* [YOUR GOAL]:
Please set down exactly the lines of the listing below from the line containing "The height and width of the screenshot is (700, 1577)." through the line containing "Image resolution: width=655", both lines included, leaving out all other lines.

* * * * * * *

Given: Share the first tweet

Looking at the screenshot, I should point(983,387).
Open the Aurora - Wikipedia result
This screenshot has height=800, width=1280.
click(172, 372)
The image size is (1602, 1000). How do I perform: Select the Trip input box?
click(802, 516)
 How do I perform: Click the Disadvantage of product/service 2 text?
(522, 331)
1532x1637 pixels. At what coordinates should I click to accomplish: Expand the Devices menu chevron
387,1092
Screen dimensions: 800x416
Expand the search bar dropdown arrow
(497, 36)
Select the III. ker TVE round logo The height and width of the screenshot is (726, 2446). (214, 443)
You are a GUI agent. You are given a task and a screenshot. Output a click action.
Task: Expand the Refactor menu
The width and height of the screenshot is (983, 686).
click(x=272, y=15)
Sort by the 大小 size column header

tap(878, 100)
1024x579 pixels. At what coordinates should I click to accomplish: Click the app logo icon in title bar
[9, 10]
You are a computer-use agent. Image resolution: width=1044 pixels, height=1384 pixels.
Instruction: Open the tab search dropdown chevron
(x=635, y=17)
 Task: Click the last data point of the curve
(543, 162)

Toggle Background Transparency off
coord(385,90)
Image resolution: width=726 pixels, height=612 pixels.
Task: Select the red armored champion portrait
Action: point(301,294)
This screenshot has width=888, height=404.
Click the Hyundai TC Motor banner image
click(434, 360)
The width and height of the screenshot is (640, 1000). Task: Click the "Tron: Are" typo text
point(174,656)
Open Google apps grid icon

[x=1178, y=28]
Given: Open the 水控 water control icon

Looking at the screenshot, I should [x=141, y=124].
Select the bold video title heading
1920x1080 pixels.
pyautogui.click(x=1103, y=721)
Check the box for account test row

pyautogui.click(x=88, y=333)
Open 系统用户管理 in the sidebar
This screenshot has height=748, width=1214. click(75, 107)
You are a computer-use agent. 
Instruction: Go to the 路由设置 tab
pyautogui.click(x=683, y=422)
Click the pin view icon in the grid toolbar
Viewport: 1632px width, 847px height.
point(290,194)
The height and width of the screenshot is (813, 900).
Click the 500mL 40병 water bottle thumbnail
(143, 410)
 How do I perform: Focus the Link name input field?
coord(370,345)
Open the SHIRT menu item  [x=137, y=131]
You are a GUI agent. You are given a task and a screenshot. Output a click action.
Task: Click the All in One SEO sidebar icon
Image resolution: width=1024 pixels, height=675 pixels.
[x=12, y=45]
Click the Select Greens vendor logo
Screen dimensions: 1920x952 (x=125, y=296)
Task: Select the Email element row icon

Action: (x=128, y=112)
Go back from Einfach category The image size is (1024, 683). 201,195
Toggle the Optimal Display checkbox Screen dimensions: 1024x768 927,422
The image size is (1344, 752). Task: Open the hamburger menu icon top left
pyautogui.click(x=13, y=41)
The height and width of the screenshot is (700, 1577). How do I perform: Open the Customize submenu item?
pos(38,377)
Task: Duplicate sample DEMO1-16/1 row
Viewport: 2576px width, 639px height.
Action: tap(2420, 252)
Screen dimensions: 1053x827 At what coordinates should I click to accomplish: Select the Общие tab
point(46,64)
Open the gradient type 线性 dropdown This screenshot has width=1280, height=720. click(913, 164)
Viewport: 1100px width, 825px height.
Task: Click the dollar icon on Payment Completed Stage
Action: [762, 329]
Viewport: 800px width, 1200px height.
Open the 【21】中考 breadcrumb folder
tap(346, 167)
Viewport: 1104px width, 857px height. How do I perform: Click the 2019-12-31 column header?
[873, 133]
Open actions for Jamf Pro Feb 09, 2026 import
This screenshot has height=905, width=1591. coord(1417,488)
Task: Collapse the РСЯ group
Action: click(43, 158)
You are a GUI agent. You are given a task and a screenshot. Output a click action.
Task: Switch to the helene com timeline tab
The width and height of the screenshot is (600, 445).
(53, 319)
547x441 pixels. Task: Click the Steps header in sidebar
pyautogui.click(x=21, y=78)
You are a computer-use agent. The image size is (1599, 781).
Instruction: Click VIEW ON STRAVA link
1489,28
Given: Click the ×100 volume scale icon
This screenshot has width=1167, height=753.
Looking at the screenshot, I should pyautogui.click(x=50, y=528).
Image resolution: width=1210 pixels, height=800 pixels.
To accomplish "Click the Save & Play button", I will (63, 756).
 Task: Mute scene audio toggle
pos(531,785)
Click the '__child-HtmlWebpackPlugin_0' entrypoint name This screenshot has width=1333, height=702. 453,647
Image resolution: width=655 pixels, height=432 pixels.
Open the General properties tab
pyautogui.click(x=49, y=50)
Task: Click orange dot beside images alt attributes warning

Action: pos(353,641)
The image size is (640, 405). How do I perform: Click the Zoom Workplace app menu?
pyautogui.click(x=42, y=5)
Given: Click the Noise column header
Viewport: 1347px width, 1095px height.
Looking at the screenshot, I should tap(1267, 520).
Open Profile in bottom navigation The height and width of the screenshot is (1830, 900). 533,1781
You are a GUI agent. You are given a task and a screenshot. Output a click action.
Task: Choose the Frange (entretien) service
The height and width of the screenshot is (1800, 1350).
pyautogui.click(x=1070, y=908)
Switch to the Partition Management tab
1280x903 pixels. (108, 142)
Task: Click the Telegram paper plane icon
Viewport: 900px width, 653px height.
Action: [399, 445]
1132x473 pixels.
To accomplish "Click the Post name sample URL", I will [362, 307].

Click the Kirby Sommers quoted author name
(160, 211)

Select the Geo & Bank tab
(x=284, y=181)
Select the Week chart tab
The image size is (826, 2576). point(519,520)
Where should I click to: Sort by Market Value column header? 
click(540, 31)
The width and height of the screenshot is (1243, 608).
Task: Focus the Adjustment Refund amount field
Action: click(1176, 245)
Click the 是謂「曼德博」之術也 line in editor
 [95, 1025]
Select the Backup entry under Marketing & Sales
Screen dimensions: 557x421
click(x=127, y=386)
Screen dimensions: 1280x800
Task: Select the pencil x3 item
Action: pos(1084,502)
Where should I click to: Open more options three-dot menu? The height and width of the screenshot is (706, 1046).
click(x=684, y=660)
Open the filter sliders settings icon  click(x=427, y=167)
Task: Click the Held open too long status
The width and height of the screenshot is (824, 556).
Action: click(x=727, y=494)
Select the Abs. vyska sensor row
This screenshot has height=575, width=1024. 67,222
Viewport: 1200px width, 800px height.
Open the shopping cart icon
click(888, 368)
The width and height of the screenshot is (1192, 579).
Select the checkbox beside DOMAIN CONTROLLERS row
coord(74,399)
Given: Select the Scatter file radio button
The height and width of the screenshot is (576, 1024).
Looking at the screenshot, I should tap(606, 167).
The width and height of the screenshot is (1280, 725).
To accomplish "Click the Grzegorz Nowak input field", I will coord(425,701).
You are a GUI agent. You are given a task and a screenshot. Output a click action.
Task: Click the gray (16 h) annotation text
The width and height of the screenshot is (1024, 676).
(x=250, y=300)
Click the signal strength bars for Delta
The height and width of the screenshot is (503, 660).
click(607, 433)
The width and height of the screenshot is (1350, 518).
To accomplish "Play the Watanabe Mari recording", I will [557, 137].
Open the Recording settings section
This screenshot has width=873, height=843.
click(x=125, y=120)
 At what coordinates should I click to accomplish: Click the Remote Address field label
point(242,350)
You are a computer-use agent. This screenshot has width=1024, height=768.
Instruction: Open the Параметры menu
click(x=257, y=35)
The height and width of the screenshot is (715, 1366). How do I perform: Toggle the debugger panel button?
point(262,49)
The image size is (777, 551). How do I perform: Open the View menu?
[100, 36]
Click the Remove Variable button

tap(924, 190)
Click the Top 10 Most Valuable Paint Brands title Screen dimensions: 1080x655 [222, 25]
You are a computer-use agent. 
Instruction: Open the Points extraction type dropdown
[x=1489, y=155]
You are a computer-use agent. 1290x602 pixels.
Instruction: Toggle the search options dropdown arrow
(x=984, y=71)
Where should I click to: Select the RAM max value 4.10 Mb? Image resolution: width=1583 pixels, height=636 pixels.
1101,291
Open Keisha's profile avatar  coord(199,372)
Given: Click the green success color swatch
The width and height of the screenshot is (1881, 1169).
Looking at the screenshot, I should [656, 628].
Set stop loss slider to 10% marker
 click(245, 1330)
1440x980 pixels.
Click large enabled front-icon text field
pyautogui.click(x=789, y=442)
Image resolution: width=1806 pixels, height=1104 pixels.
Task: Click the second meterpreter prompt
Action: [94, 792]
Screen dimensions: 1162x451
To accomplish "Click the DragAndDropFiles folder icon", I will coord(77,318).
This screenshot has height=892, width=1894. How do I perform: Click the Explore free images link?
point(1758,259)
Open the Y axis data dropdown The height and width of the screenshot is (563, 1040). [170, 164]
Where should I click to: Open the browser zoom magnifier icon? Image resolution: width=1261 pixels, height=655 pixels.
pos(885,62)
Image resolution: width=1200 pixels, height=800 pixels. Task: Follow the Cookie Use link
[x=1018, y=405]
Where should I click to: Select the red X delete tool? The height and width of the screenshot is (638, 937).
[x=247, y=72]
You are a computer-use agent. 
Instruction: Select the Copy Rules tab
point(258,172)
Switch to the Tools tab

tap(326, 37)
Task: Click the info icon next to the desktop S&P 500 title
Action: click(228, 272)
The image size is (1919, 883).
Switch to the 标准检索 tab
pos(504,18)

* * * * * * *

* [RESPONSE AREA]:
The height and width of the screenshot is (700, 1577). How do I perform: Open the Customize submenu item?
pos(38,377)
Task: Duplicate sample DEMO1-16/1 row
Viewport: 2576px width, 639px height.
Action: tap(2420, 252)
Screen dimensions: 1053x827 At what coordinates should I click to accomplish: Select the Общие tab
point(46,64)
Open the gradient type 线性 dropdown This screenshot has width=1280, height=720. click(913, 164)
Viewport: 1100px width, 825px height.
Task: Click the dollar icon on Payment Completed Stage
Action: [762, 329]
Viewport: 800px width, 1200px height.
Open the 【21】中考 breadcrumb folder
tap(346, 167)
Viewport: 1104px width, 857px height. How do I perform: Click the 2019-12-31 column header?
[873, 133]
Open actions for Jamf Pro Feb 09, 2026 import
This screenshot has height=905, width=1591. coord(1417,488)
Task: Collapse the РСЯ group
Action: click(43, 158)
You are a GUI agent. You are given a task and a screenshot. Output a click action.
Task: Switch to the helene com timeline tab
The width and height of the screenshot is (600, 445).
(53, 319)
547x441 pixels. Task: Click the Steps header in sidebar
pyautogui.click(x=21, y=78)
You are a computer-use agent. The image size is (1599, 781).
Instruction: Click VIEW ON STRAVA link
1489,28
Given: Click the ×100 volume scale icon
This screenshot has width=1167, height=753.
Looking at the screenshot, I should pyautogui.click(x=50, y=528).
Image resolution: width=1210 pixels, height=800 pixels.
To accomplish "Click the Save & Play button", I will (63, 756).
 Task: Mute scene audio toggle
pos(531,785)
Click the '__child-HtmlWebpackPlugin_0' entrypoint name This screenshot has width=1333, height=702. 453,647
Image resolution: width=655 pixels, height=432 pixels.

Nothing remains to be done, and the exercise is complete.